╭─ DATA FOR REVIEW

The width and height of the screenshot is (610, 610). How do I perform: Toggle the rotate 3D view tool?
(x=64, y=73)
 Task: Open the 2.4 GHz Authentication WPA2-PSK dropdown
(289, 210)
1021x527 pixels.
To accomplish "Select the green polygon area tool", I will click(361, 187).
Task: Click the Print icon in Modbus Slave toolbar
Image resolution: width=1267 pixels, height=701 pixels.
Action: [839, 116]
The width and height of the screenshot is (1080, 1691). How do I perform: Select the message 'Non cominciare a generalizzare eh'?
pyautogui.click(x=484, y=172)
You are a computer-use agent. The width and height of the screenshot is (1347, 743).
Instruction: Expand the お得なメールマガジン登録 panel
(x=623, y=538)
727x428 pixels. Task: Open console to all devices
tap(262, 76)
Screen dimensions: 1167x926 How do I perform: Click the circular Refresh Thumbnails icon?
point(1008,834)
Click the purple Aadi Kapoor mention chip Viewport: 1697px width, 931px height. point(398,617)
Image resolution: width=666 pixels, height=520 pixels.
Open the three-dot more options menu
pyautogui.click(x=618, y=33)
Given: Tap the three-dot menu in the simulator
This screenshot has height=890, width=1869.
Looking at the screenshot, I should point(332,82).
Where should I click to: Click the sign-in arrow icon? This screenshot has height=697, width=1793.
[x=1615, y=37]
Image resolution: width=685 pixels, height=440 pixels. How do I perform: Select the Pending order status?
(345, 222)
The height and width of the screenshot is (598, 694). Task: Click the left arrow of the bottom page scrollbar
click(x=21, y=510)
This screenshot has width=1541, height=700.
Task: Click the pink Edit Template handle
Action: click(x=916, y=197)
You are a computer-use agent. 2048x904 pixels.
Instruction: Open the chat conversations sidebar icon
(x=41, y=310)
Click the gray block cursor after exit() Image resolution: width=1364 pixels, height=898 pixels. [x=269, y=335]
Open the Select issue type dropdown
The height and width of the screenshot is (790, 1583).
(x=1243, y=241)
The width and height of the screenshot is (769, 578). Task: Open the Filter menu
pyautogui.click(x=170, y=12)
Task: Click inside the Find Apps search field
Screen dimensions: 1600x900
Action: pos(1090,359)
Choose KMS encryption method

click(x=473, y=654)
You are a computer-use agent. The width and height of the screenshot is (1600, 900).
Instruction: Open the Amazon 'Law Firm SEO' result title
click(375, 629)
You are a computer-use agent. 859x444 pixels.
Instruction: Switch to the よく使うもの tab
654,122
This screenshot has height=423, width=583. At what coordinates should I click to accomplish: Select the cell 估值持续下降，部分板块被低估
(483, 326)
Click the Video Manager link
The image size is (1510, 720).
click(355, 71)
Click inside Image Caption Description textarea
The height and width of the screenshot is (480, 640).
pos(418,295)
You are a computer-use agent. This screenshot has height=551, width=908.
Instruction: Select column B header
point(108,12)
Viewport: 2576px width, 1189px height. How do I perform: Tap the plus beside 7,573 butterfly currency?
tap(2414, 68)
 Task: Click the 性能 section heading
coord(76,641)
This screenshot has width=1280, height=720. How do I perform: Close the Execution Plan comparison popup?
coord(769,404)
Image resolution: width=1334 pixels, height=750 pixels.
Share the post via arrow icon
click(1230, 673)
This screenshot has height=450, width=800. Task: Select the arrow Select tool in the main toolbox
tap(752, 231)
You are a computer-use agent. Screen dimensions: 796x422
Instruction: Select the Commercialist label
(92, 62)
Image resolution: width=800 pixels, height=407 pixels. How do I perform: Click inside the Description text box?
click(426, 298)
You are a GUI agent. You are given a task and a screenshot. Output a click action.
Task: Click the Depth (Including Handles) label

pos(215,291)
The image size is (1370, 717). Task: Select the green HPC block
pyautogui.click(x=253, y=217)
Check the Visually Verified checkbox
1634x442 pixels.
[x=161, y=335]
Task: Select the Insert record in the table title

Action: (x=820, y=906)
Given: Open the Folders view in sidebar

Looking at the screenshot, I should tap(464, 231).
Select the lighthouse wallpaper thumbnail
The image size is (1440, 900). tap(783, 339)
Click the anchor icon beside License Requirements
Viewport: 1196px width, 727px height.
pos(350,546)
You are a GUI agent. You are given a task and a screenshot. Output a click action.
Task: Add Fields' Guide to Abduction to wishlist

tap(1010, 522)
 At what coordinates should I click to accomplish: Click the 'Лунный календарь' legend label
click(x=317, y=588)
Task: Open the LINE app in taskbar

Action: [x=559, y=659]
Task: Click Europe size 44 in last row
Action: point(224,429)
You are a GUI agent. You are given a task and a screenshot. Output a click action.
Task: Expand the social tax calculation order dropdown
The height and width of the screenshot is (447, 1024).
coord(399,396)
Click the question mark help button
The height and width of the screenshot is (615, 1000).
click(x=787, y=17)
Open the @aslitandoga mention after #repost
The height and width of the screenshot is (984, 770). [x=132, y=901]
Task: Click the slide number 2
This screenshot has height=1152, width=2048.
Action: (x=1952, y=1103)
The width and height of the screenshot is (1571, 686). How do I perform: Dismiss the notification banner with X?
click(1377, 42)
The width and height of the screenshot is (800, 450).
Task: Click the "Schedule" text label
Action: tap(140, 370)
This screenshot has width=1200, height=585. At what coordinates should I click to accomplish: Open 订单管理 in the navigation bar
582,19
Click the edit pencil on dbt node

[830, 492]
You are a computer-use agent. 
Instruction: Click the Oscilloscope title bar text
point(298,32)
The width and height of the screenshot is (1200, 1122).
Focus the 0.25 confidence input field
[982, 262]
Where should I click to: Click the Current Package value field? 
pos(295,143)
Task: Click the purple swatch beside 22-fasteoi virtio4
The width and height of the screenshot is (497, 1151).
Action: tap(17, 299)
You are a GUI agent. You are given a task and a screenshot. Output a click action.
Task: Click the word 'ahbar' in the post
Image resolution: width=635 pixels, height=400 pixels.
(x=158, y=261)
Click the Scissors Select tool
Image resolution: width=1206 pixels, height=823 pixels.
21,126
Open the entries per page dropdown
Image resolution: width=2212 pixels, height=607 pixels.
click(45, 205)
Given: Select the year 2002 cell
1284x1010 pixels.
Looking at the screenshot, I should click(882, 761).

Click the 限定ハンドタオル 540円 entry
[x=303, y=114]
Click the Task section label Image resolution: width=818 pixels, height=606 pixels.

╰─

#### EXERCISE OBJECTIVE
An exact copy of every entry is what's needed, so retype them all.

#### WORKED SOLUTION
The width and height of the screenshot is (610, 610). How do I perform: Toggle the rotate 3D view tool?
(x=64, y=73)
 Task: Open the 2.4 GHz Authentication WPA2-PSK dropdown
(289, 210)
1021x527 pixels.
To accomplish "Select the green polygon area tool", I will click(361, 187).
Task: Click the Print icon in Modbus Slave toolbar
Image resolution: width=1267 pixels, height=701 pixels.
Action: [839, 116]
The width and height of the screenshot is (1080, 1691). How do I perform: Select the message 'Non cominciare a generalizzare eh'?
pyautogui.click(x=484, y=172)
You are a computer-use agent. The width and height of the screenshot is (1347, 743).
Instruction: Expand the お得なメールマガジン登録 panel
(x=623, y=538)
727x428 pixels. Task: Open console to all devices
tap(262, 76)
Screen dimensions: 1167x926 How do I perform: Click the circular Refresh Thumbnails icon?
point(1008,834)
Click the purple Aadi Kapoor mention chip Viewport: 1697px width, 931px height. point(398,617)
Image resolution: width=666 pixels, height=520 pixels.
Open the three-dot more options menu
pyautogui.click(x=618, y=33)
Given: Tap the three-dot menu in the simulator
This screenshot has height=890, width=1869.
Looking at the screenshot, I should point(332,82).
Where should I click to: Click the sign-in arrow icon? This screenshot has height=697, width=1793.
[x=1615, y=37]
Image resolution: width=685 pixels, height=440 pixels. How do I perform: Select the Pending order status?
(345, 222)
The height and width of the screenshot is (598, 694). Task: Click the left arrow of the bottom page scrollbar
click(x=21, y=510)
This screenshot has width=1541, height=700.
Task: Click the pink Edit Template handle
Action: click(x=916, y=197)
You are a computer-use agent. 2048x904 pixels.
Instruction: Open the chat conversations sidebar icon
(x=41, y=310)
Click the gray block cursor after exit() Image resolution: width=1364 pixels, height=898 pixels. [x=269, y=335]
Open the Select issue type dropdown
The height and width of the screenshot is (790, 1583).
(x=1243, y=241)
The width and height of the screenshot is (769, 578). Task: Open the Filter menu
pyautogui.click(x=170, y=12)
Task: Click inside the Find Apps search field
Screen dimensions: 1600x900
Action: pos(1090,359)
Choose KMS encryption method

click(x=473, y=654)
You are a computer-use agent. The width and height of the screenshot is (1600, 900).
Instruction: Open the Amazon 'Law Firm SEO' result title
click(375, 629)
You are a computer-use agent. 859x444 pixels.
Instruction: Switch to the よく使うもの tab
654,122
This screenshot has height=423, width=583. At what coordinates should I click to accomplish: Select the cell 估值持续下降，部分板块被低估
(483, 326)
Click the Video Manager link
The image size is (1510, 720).
click(355, 71)
Click inside Image Caption Description textarea
The height and width of the screenshot is (480, 640).
pos(418,295)
You are a computer-use agent. This screenshot has height=551, width=908.
Instruction: Select column B header
point(108,12)
Viewport: 2576px width, 1189px height. How do I perform: Tap the plus beside 7,573 butterfly currency?
tap(2414, 68)
 Task: Click the 性能 section heading
coord(76,641)
This screenshot has width=1280, height=720. How do I perform: Close the Execution Plan comparison popup?
coord(769,404)
Image resolution: width=1334 pixels, height=750 pixels.
Share the post via arrow icon
click(1230, 673)
This screenshot has height=450, width=800. Task: Select the arrow Select tool in the main toolbox
tap(752, 231)
You are a computer-use agent. Screen dimensions: 796x422
Instruction: Select the Commercialist label
(92, 62)
Image resolution: width=800 pixels, height=407 pixels. How do I perform: Click inside the Description text box?
click(426, 298)
You are a GUI agent. You are given a task and a screenshot. Output a click action.
Task: Click the Depth (Including Handles) label

pos(215,291)
The image size is (1370, 717). Task: Select the green HPC block
pyautogui.click(x=253, y=217)
Check the Visually Verified checkbox
1634x442 pixels.
[x=161, y=335]
Task: Select the Insert record in the table title

Action: (x=820, y=906)
Given: Open the Folders view in sidebar

Looking at the screenshot, I should tap(464, 231).
Select the lighthouse wallpaper thumbnail
The image size is (1440, 900). tap(783, 339)
Click the anchor icon beside License Requirements
Viewport: 1196px width, 727px height.
pos(350,546)
You are a GUI agent. You are given a task and a screenshot. Output a click action.
Task: Add Fields' Guide to Abduction to wishlist

tap(1010, 522)
 At what coordinates should I click to accomplish: Click the 'Лунный календарь' legend label
click(x=317, y=588)
Task: Open the LINE app in taskbar

Action: [x=559, y=659]
Task: Click Europe size 44 in last row
Action: point(224,429)
You are a GUI agent. You are given a task and a screenshot. Output a click action.
Task: Expand the social tax calculation order dropdown
The height and width of the screenshot is (447, 1024).
coord(399,396)
Click the question mark help button
The height and width of the screenshot is (615, 1000).
click(x=787, y=17)
Open the @aslitandoga mention after #repost
The height and width of the screenshot is (984, 770). [x=132, y=901]
Task: Click the slide number 2
This screenshot has height=1152, width=2048.
Action: (x=1952, y=1103)
The width and height of the screenshot is (1571, 686). How do I perform: Dismiss the notification banner with X?
click(1377, 42)
The width and height of the screenshot is (800, 450).
Task: Click the "Schedule" text label
Action: tap(140, 370)
This screenshot has width=1200, height=585. At what coordinates should I click to accomplish: Open 订单管理 in the navigation bar
582,19
Click the edit pencil on dbt node

[830, 492]
You are a computer-use agent. 
Instruction: Click the Oscilloscope title bar text
point(298,32)
The width and height of the screenshot is (1200, 1122).
Focus the 0.25 confidence input field
[982, 262]
Where should I click to: Click the Current Package value field? 
pos(295,143)
Task: Click the purple swatch beside 22-fasteoi virtio4
The width and height of the screenshot is (497, 1151).
Action: tap(17, 299)
You are a GUI agent. You are given a task and a screenshot. Output a click action.
Task: Click the word 'ahbar' in the post
Image resolution: width=635 pixels, height=400 pixels.
(x=158, y=261)
Click the Scissors Select tool
Image resolution: width=1206 pixels, height=823 pixels.
21,126
Open the entries per page dropdown
Image resolution: width=2212 pixels, height=607 pixels.
click(45, 205)
Given: Select the year 2002 cell
1284x1010 pixels.
Looking at the screenshot, I should click(882, 761).

Click the 限定ハンドタオル 540円 entry
[x=303, y=114]
Click the Task section label Image resolution: width=818 pixels, height=606 pixels.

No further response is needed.